ともに生きる・福祉のページ
京都新聞掲載「ともに生きる」「福祉のページ」の記事をネット上で紹介するコーナーです。
コラム「暖流」

「ともに生きる」をテーマにした福祉コラムです。

重陽の節句に思う

こどもみらい館 館長
浅野 明美
 洋の東西、古今を問わず、「不老長寿」は帝王から庶民までの願いであり、あこがれである。健やかによわいを重ねたいと誰しも思うが、病を得たりけがをしたり、なかなかそうはうまくはいかない。いったん生を受けた生きとし生けるものはすべて例外なく、時の流れにあらがえず「死」に至る。

 どのようにすてきに年を重ね、「死」を受け入れていくかは、いつの時点から準備を進めても早過ぎることはない。五十路の私自身、いまだ手探り状態ではあるが、決して遅過ぎるとは思っていない。長く続けられる趣味やコレクション、「いつでも行けるわ」と、行けていない名所・旧跡巡り、老若男女との交流を深めることなど、そして失敗を恐れずに、新たなチャレンジもぜひしてみたい。

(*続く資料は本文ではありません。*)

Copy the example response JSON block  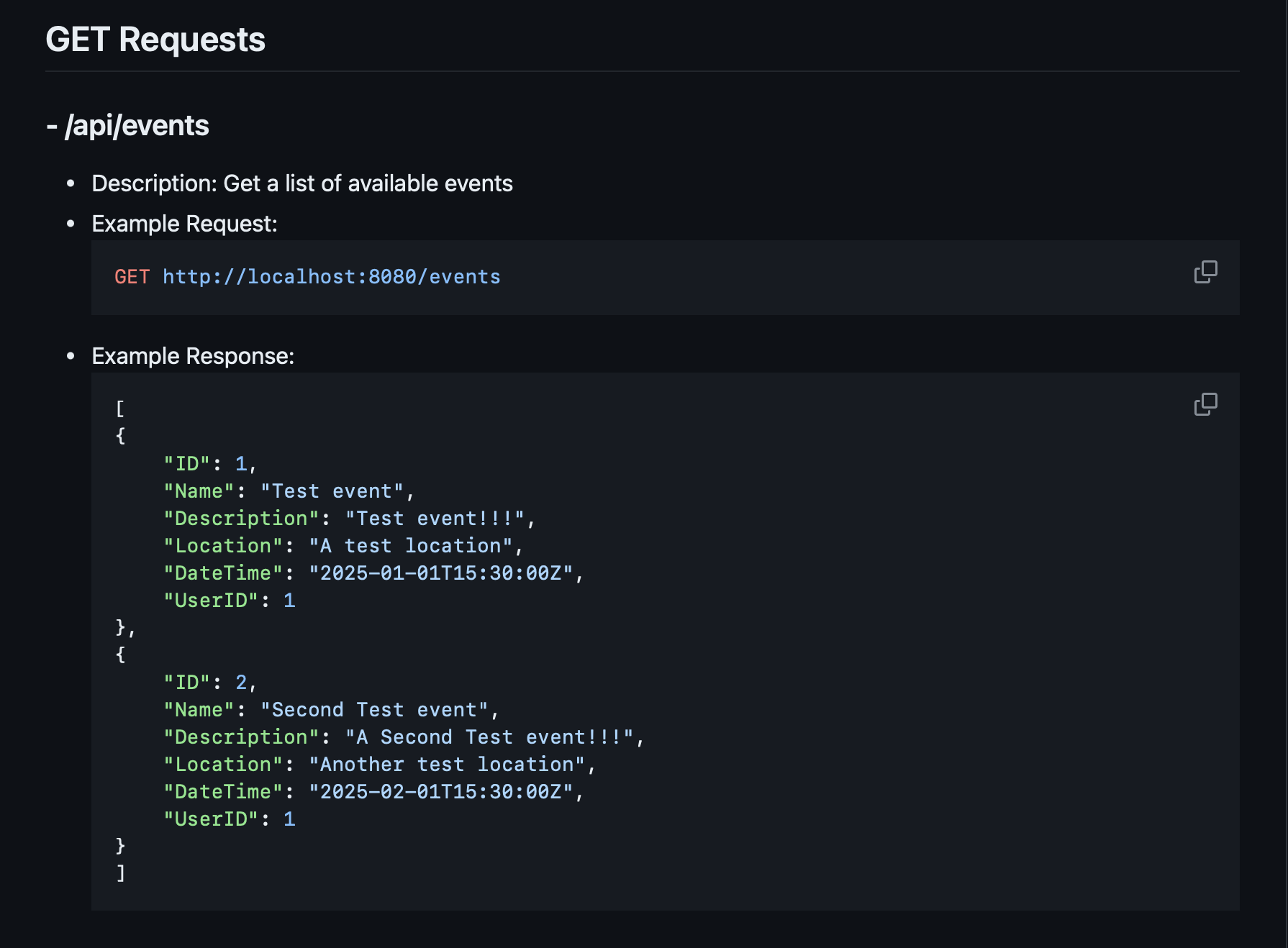point(1205,404)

 重陽の節句は9月9日、本日である。「九」という陽の数字が重なる縁起の良い日とされ、菊の節句(供)ともいう。

 前夜に菊のつぼみに真綿をかぶせておき、一夜明けた朝、夜露をたっぷり含み、菊の香りの移った真綿で顔や体をふき、「不老長寿」と、「無病息災」を願ったという。赤い菊には白、黄菊には赤、白菊には黄の真綿がかぶせられ、折敷(おしき)に美しく並べられ、思い人に届けられたとも。

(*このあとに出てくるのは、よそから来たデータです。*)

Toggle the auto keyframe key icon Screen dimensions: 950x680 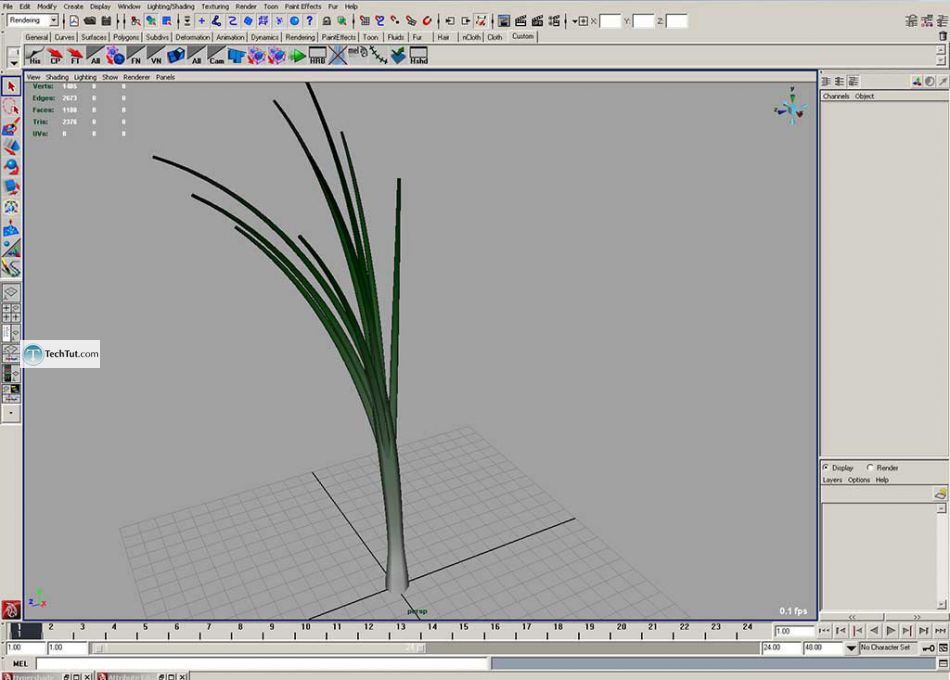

 なんとみやびで、彩りや香り、そして心の豊かな節句であることか。美しいいにしえの年中行事の一つであるが、今の日本人はその心のありようさえも忘れてしまっているのではないだろうか。雛(ひな)や端午、七夕に比べて、重陽の節句そのものが廃れているのが悲しい。上賀茂神社の神事として今は残る。

 自らの身の丈を知り、でき得る限り時の流れを楽しみ、また少しはあらがいながら、周囲の愛する人々とともに年を重ねたいと思う。そして今の京都に住まう喜びや有り難さをもっと感じ、知り、親しんで年輪を増やしていきたい。日本は世界一の長寿国ですもの…。


あさの あけみ氏 1950年京都市生まれ。大阪医科大卒業。76年、京都市に入り、京都市立病院小児科に勤務。西京保健所長、南区長などを歴任。2003年、京都市子育て支援政策監就任。05年から現職。保健福祉局医務監兼務。